ARTIST OF THE WEEK: ONA GREENBERGOctober 6, 2017
This week’s artist of the week is Portland-based Ona Greenberg, the painter/comix artist/tattoo apprentice whose dark humour translates into ironic pieces that are witty and eye-catching. We talk to her about how she started dabbling in multiple mediums, her favourite materials and ancient religious art/stories…
Have you always been interested in art?
I have. I was lucky to have artistically encouraging parents.
How would you describe your style?
It varies depending on what medium I’m using but usually the content has some dark humour undertones and irony. I like a lot of colour and contrast.
You’re a comix artist, painter and tattoo apprentice! How do these mediums differ and why are they your favourite ways to work?
They’re all so different… each provides it’s own outlet for me mentally and emotionally. Comics require a bit more focus to make sure I get my story or punchline across so I can’t “zone out” and listen to music, unfortunately. But it is fun making stories and voices for my characters, which is not as easy to do in paintings. I like painting because it is really meditative. I usually play an album on repeat for the duration of a painting until I feel kind of hypnotised. I have been apprenticing at a tattoo shop for a couple months now.
So far I have just been observing artists tattoo in the shop, asking questions, and making a ton of tattoo flash sheets which are fun, especially imagining the possibility of tattooing them on someone someday. I will start tattooing next spring if everything goes smoothly!
Describe your work in three words
Laughing while crying
What’s your creative process like and how does it differ between the mediums you work in?

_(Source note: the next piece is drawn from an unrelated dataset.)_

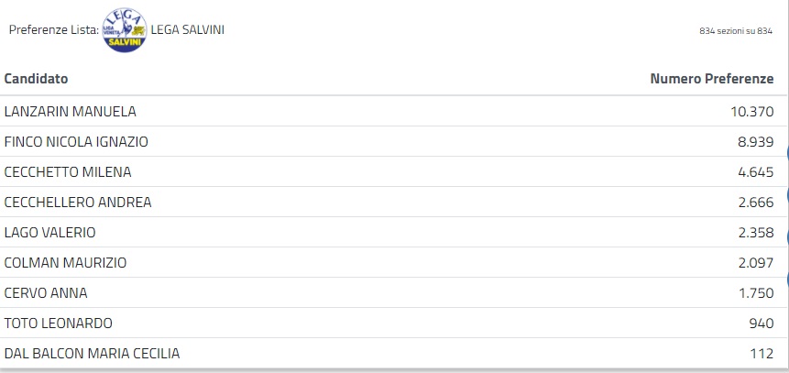Click the LEGA SALVINI list name text
The image size is (789, 373).
pos(188,29)
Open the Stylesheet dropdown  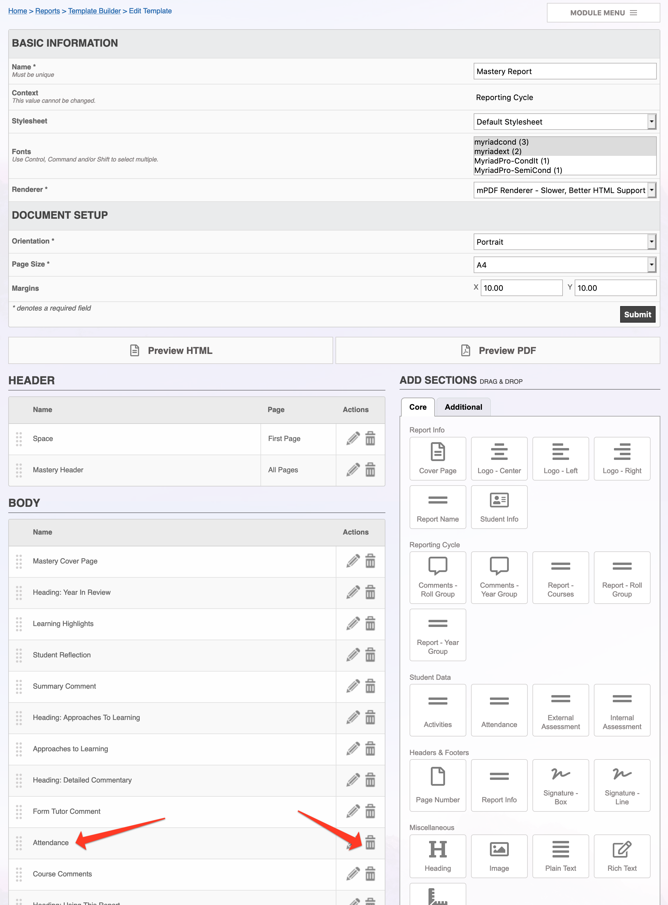(x=565, y=122)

I’ve found I work better in the morning (which is not something I ever would have predicted…). Typically my routine will always start by guzzling a ton of caffeine, pacing around my studio, eating a piece of toast, and listening to a record. For comics I sometimes like to go to a coffee shop and sit for a few hours first writing my script, penciling, then inking. For painting I mentioned above I like to repeat albums. I do a sketch of what I want the painting to look like, then sketch it, then paint. I’ve also been realizing how important it is to allow myself lots of breaks, even if it means just laying down or having a cigarette. Staring at a project too long can make me lose sight of what it actually looks like and get too nit picky and obsessive over details, which is no good.
What are your favourite materials to work with and why?
I would say probably oil paints because I like how smooth they are. The best and worst thing about them is a longer drying time. Some colors can take days, which is good when I need to take a break and come back because I don’t have to worry about re-mixing my palette. At the same time it’s harder to layer. Lately I’ve been getting more into gouache for my tattoo flash. I love the way it looks but it’s also harder to control because it’s so water soluble.
What’s the Portland art scene like and how does it inspire you?
There are a lot of artists and art going on in general in Portland. I’m pretty sure everyone I know is an visual artist, musician, writer or some combination of the three. I have different friends I draw comics with, paint with, and play music with and every one has a unique style and approach I can learn from.
What is the best piece of advice you have been given, about art or otherwise?
Don’t be afraid to ask for help, don’t pretend you know something when you don’t. Take breaks.
What are your main inspirations?
Ancient religious art/stories. Iconic paintings. I have a really good art book called On Ugliness, and it’s kind of an examination of how the definitions of ugly has changed though the ages and how that’s been influenced by or has impacted art. I like to flip through that for inspiration. The sad/happy dynamic. Honestly, feeling mentally unstable a lot of the time makes me think in interesting ways which can cause a creative spark.
Have you got any projects coming up that you can tell us about?
Right now when I’m mostly occupied with this tattoo apprenticeship, and I’m working toward making tattooing a career. I also do a monthly comic for Polyester magazine, and some clothing commissions as well. I’m also working on a little music project with a good friend of mine, sort of like a nineties female grunge revival. We have great musical compatibility and similar tastes, and like writing music together. We wrote a fun one about male idol-worshiping nihilist bros, which was way too satisfying. It’s great to exercise creative energy in that way to take a break from visual art sometimes. Our band is called Loose Lips.